Anyway, I was given a couple of tickets last week to the Massey Lecture given here in St. John’s. For my reader who may not know what that is, it’s a series of lectures given on CBC radio (on the show “Ideas”), meant to encourage intellectual discourse in Canada. They’re usually quite good, and this year’s offering seems to be little exception.
Dr. Margaret Somerville, speaking on a general topic of “Ethical Imagination”, and in a lecture on poetry and ethical imagination, developed the idea of a secular sacred. She did this to provide a basis for a shared ethic. She sees a shared ethic as necessary for the future, as without a shared basis for ethics, we end up unable to make generally acceptable ethical decisions (and instead leave our ethics to what can practically be done). I would tend to agree.
There need to be sacred things, else whatever we do generally becomes technically ethical (whether that’s give to the needy, or massacre the needy). If you don’t see anything as sacred, as above your right to ethically alter, you can alter anything.

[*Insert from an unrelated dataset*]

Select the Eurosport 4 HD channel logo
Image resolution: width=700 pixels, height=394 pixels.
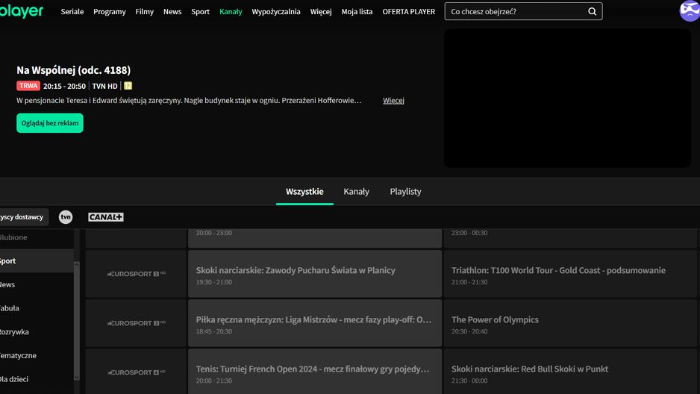(136, 372)
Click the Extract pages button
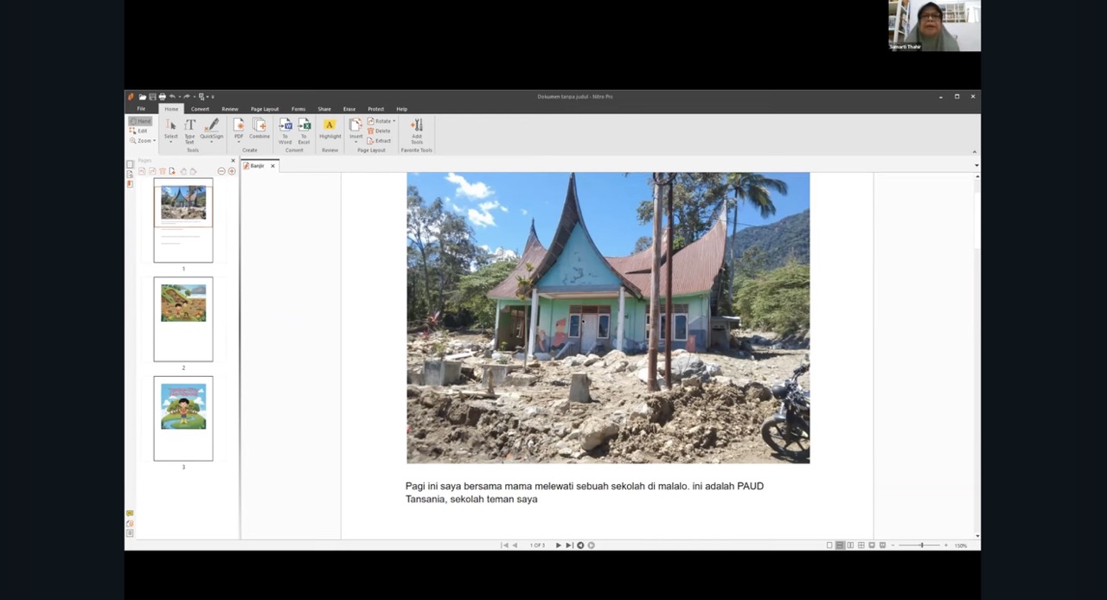Image resolution: width=1107 pixels, height=600 pixels. click(x=380, y=140)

The difficulty is that a secular sacred cannot really hold up to the stresses any ethical idea needs to face. As a Calvinist, I think people generally suck, and you need only remember the last time your friends messed you about to see that as true. People thus have a vested interest in ignoring the ethical (of rationalizing unethical behavior), thus what they call sacred becomes alterable based on what is expedient. That is, unless the sacred is imposed from without, and that imposition of sacredness is true independent of our acceptance of it. Here is where we get God.

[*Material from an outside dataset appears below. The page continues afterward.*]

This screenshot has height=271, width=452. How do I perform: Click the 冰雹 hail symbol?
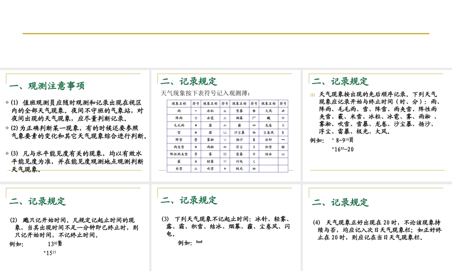(225, 118)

What I’m saying is that we need a good, just, and revealed entity on which to base our ethics, even if it is simply a construct. Luckily, there seems to be just such an entity that exists. We theists call Him God (and I would argue that Christian theists have the most ethically practical visions of God). If you murder, and get everybody on earth to agree that the murder is ethically valid, that is unimportant, as there is an independent revealed God that says it is not.
Does this mean that the Christian God must exist? No, but if this God-concept works practically and ethically, it’s generally evidence that such a God is not outside the realm of possibility (and may actually exist, as we can conceive of such a God as necessary).

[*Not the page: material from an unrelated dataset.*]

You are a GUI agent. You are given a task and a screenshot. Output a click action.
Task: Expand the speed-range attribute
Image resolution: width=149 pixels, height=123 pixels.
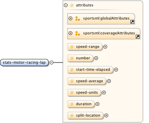105,47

This leads to some interesting implications when it comes to evangelism. I’ll get to those tomorrow. :-)
2 thoughts on “Practical Deity”
Definitely a scholar, Steve-o. That’s a scholarly argument from one whose gift is most certainly in knowledge. I’m curious. Are you planning to start series entries, working through various posiitons, doctrinal arguments and rationalizations to an ultimate conclusion? If not, it might be kind of a neat idea. It’ll give your blog readers a chance to work out doctrine for themselves.
Tomorrow has come and gone. We await your next installment.